AURIGA: a detector overview


The AURIGA detector is a  INFN project aiming at a direct detection of gravitational waves (g.w.) of astrophysical origin.

Due to the small cross section of the interaction of gravitational radiation with matter, the detector has to be carefully designed in order to maximize the signal-to-noise ratio (SNR) and increase detection chances. 

The AURIGA detector is a resonant detector: this means that the best sensitivity is peaked on a detector mechanical resonance, where the energy absorption from the passing g.w. is maximum.

The detector is schematized in the picture below.

The detector is based on a resonant body, called bar: this is a 2.3 tons heavy, 3 m long aluminum cylinder. The resonant mode of interest is the first longitudinal one.

With AURIGA g.w. would be detected as they squeeze and stretch the bar. 

To read out the bar end faces vibrations, which occur at about 1000 Hz, another mass of about 1 kilogram is elastically fixed on one of them. As it is constructed to vibrate at the same frequency and is so much lighter than the bar, the second mass picks up resonantly the bar vibrations with a much larger amplitude. This second mechanical resonator is called resonant transducer.

Then as it is part of a capacitor, charged up at high voltage, the vibrations are transformed into current oscillations in an electrical circuit, amplified, digitized and fed to a computing center to be analyzed.

Even from the strongest sources in the cosmos, as inspiralling black holes, the bar vibrations excited by the g.w. are extremely tiny, of the order of 10-20 m: this means that they are of the same order of the quantum mechanical uncertainty of the bar position in its ground state!

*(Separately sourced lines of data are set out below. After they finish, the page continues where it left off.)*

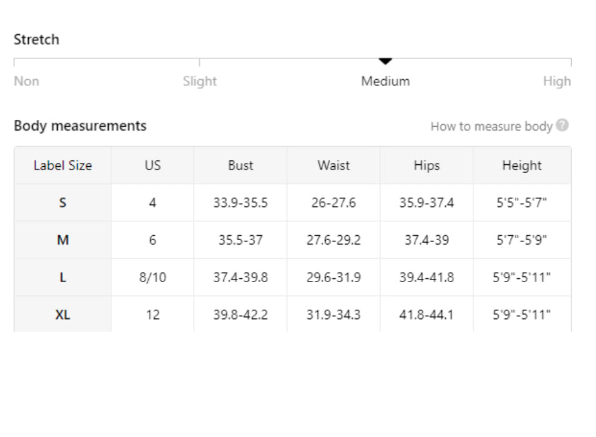Select the XL label size row
This screenshot has width=596, height=437.
[x=293, y=314]

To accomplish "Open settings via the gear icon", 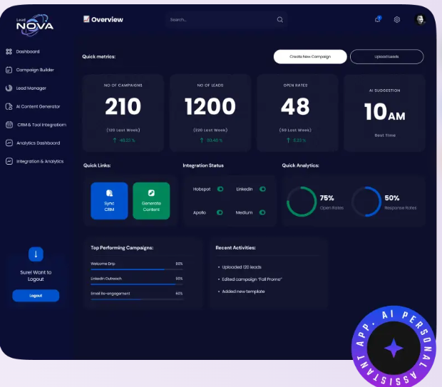I will [397, 19].
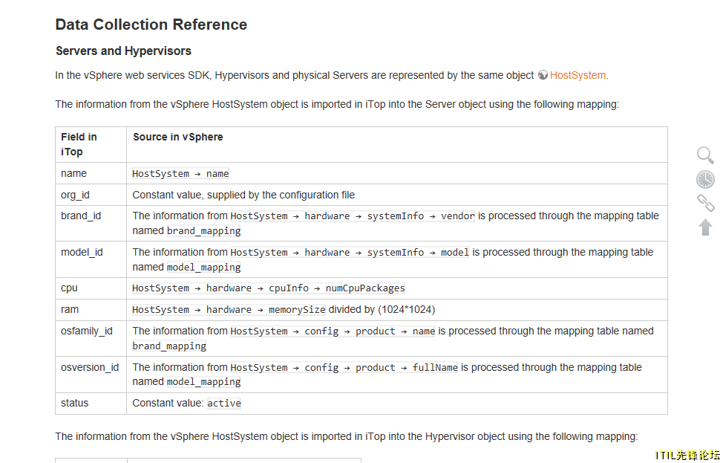Select the brand_id table cell

[x=91, y=223]
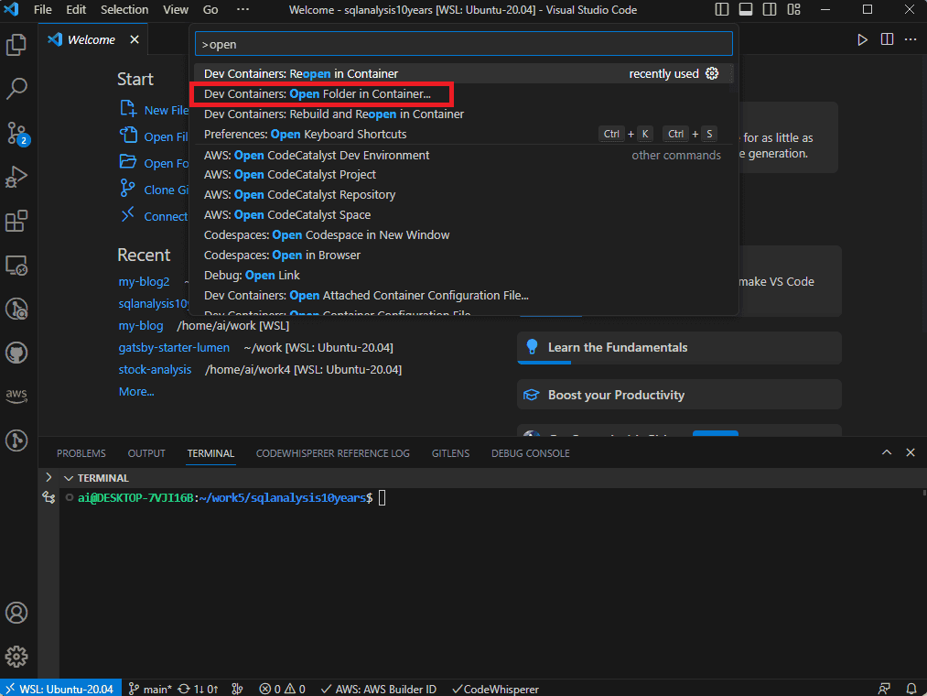Viewport: 927px width, 696px height.
Task: Collapse the TERMINAL section chevron
Action: [69, 478]

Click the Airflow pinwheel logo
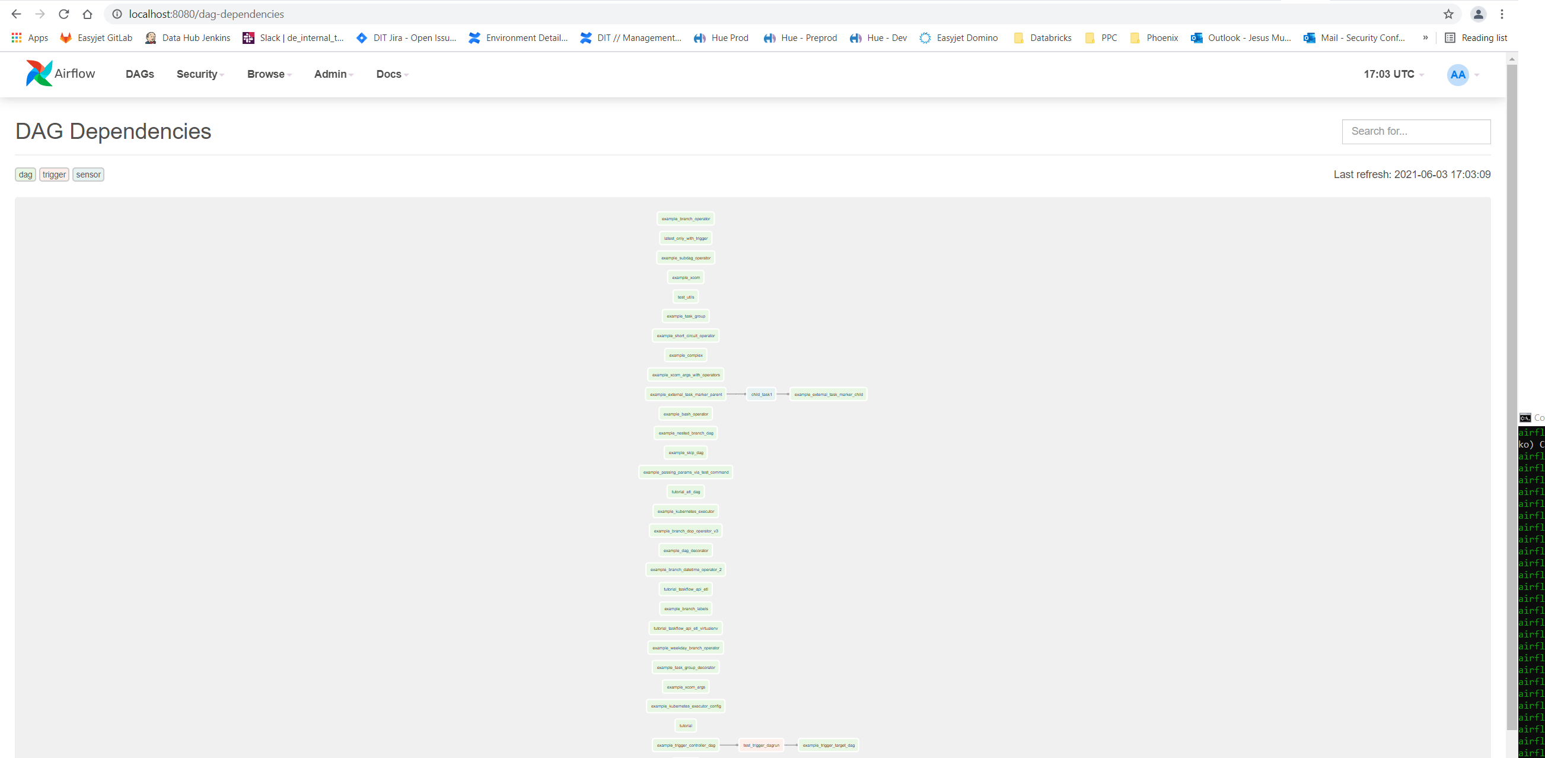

Therefore the g.w. induced vibration would easily be blurred out by the vibrations induced by mechanical ambient noise and by the ubiquitous spontaneous thermal motion of matter. To reduce both these noises, the bar is suspended in vacuum and cooled to ultra low temperatures, a fraction of a degree close to the absolute zero. In these conditions the detector runs for years, waiting for a strong enough signal to be separated from the noise.